#### [Teks Bacaan]
Indonesia adalah negara yang rawan bencana, mulai dari Tsunami,Gempa Bumi, Gunung meletus, angin topan, kebakaran, banjir, tanah longsor dll.
tapi apakah negara kita sudah mempunyai manajemen bencana dengan baik?
berikut hasil diskusi di milis Logic-ID.
----------------------------------------------------------------------------------------
Rekan2 LOGIC,
Sedikit sharing saja.
Saya amati dr berbagai berita, terutama di Mentawai, proses distribusi bantuan mengalami hambatan hebat, terutama oleh faktor cuaca, sehingga transportasi laut dan darat tdk bisa maksimal. Pagi ini di TV jg memberitakan, msih banyak kntong pengungsian yg belum terjamah oleh bantuan, jadi mereka berthn dengan cara mereka sendiri.
Peraturan ttg logistik kebencanaan sebenarnya sudah ada yakni Peraturan kepala BPNB No. 13 tahun 2010 yg mengatur beberapa hal:
- SOP (semua proses dr A-Z)
- Sistem informasi dan komunikasi
Sayangnya, dilapangan sangat ditentukn oleh banyak faktor alam, manusia dll.
Ada yg bisa share? Menurut saya, masalah logistic ini sangat penting. Inilah “RUH” sesungguhnya dr proses evakuasi, rehabilitasi dan kontruksi.

(Item Tersimpan)
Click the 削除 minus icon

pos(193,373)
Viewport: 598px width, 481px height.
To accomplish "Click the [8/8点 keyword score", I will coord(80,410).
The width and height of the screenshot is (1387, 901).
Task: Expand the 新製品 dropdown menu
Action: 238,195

==

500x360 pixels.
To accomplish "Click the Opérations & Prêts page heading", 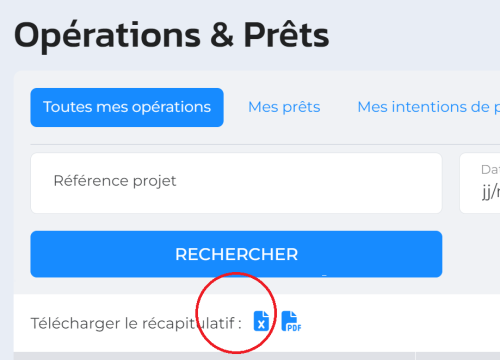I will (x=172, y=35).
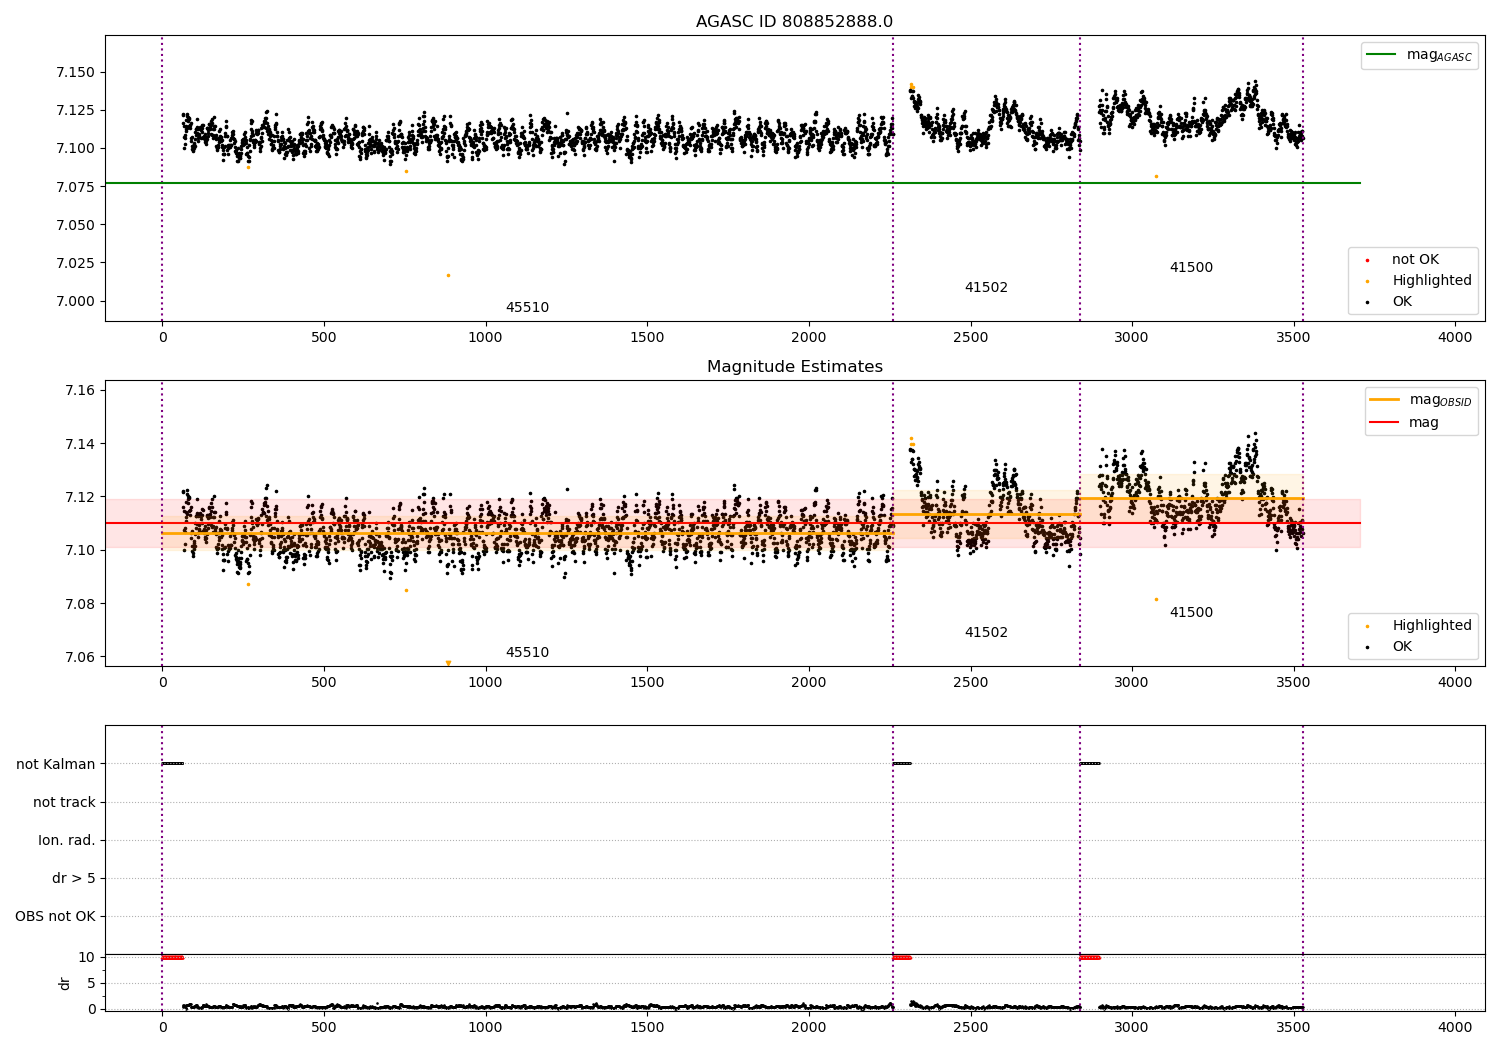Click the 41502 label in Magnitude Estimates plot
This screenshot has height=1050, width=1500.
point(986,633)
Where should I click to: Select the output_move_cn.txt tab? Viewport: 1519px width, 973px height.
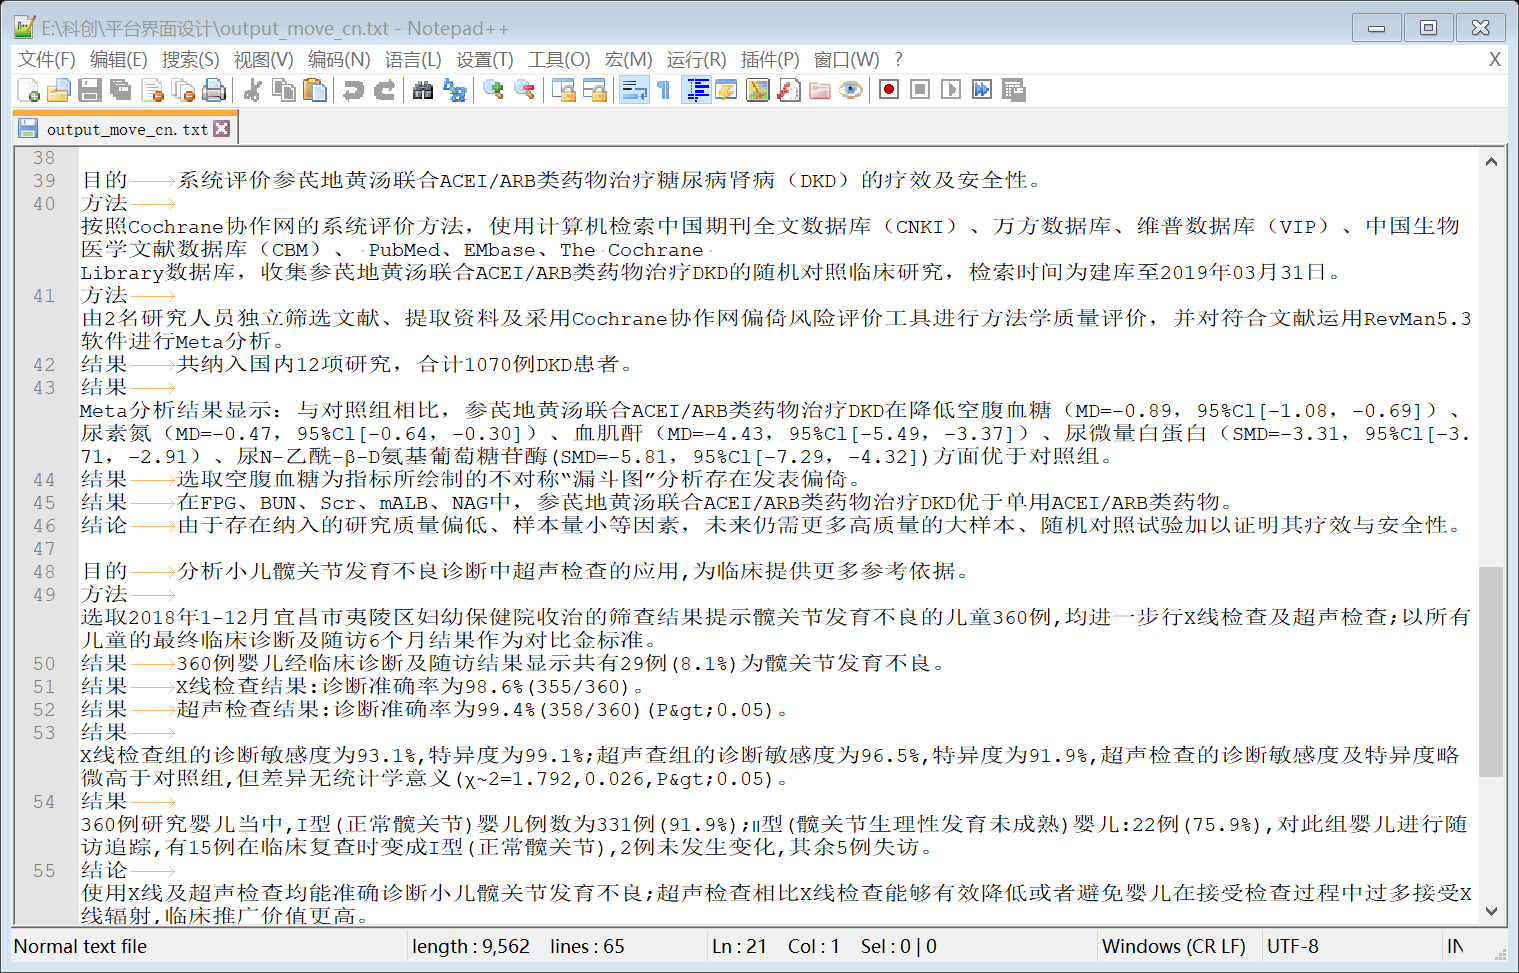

==

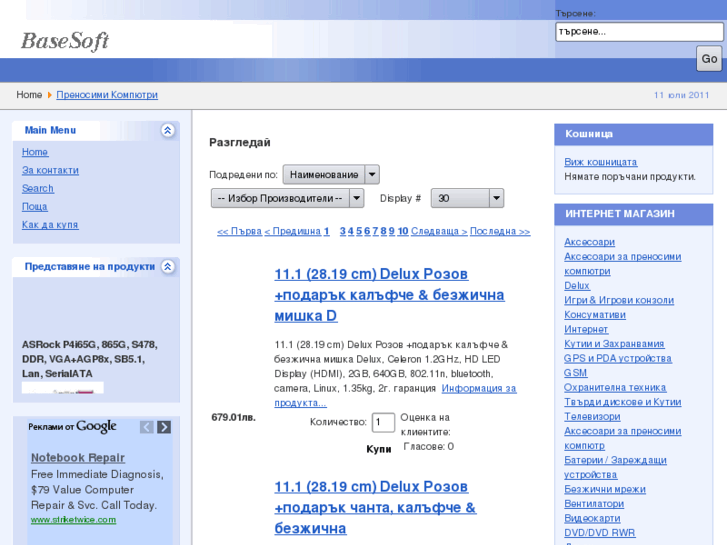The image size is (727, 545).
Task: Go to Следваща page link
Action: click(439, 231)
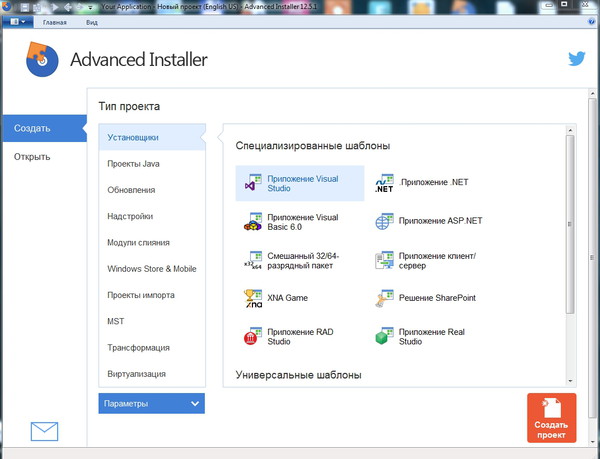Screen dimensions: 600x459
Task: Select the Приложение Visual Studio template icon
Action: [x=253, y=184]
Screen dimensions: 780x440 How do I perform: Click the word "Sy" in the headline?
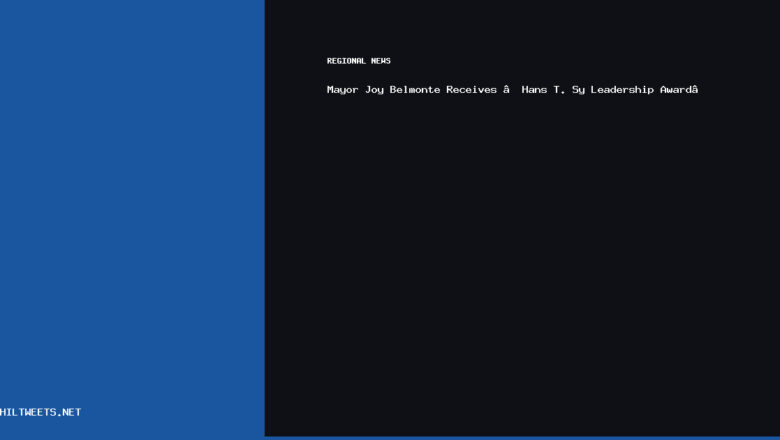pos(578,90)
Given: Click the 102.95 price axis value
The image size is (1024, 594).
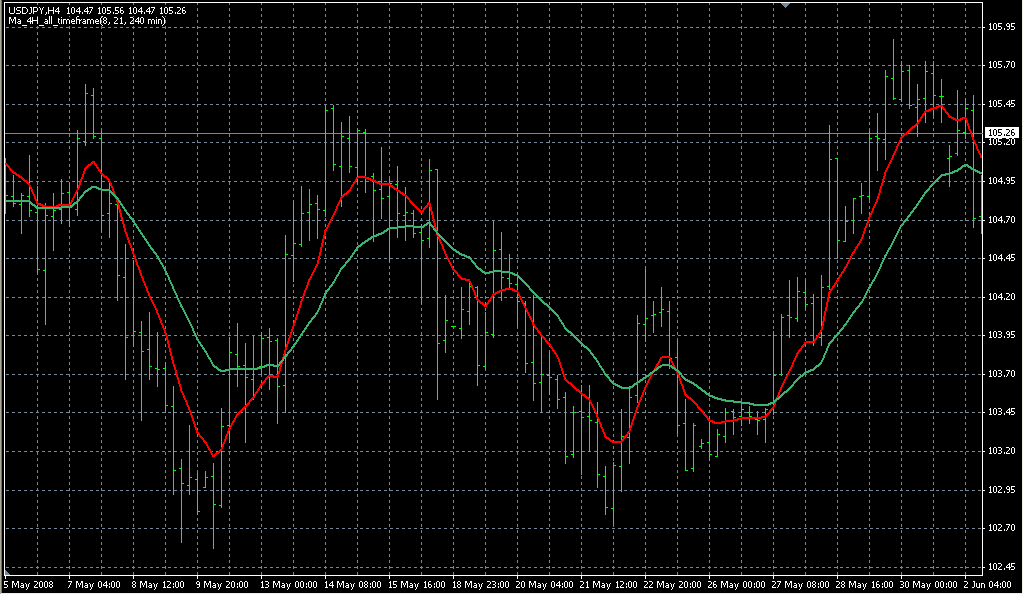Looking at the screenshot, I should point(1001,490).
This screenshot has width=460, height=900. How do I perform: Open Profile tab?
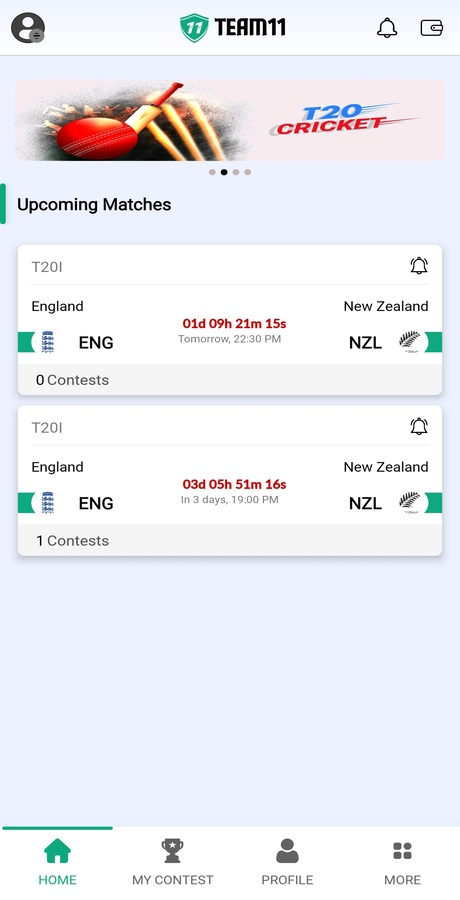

#### [Petunjuk A]
Tuliskan ulang tanpa mengubah apa pun bagian teks tentang logistik bencana, mulai dari "berikut hasil diskusi" sampai dengan "proses dr A-Z)".
#### [Petunjuk B]
Di catatan, ganti "minus" dengan "plus" pada baris mulai dari baris yang memuat "Click the 削除 minus icon" sampai dengan baris yang memuat "Action: 238,195", kedua baris itu ikut. Tampilkan hanya baris-baris tersebut, dengan bagian lainnya tidak berubah.

#### [Jawaban Lengkap A]
berikut hasil diskusi di milis Logic-ID.
----------------------------------------------------------------------------------------
Rekan2 LOGIC,
Sedikit sharing saja.
Saya amati dr berbagai berita, terutama di Mentawai, proses distribusi bantuan mengalami hambatan hebat, terutama oleh faktor cuaca, sehingga transportasi laut dan darat tdk bisa maksimal. Pagi ini di TV jg memberitakan, msih banyak kntong pengungsian yg belum terjamah oleh bantuan, jadi mereka berthn dengan cara mereka sendiri.
Peraturan ttg logistik kebencanaan sebenarnya sudah ada yakni Peraturan kepala BPNB No. 13 tahun 2010 yg mengatur beberapa hal:
- SOP (semua proses dr A-Z)

#### [Jawaban Lengkap B]
Click the 削除 plus icon

pos(193,373)
Viewport: 598px width, 481px height.
To accomplish "Click the [8/8点 keyword score", I will coord(80,410).
The width and height of the screenshot is (1387, 901).
Task: Expand the 新製品 dropdown menu
Action: 238,195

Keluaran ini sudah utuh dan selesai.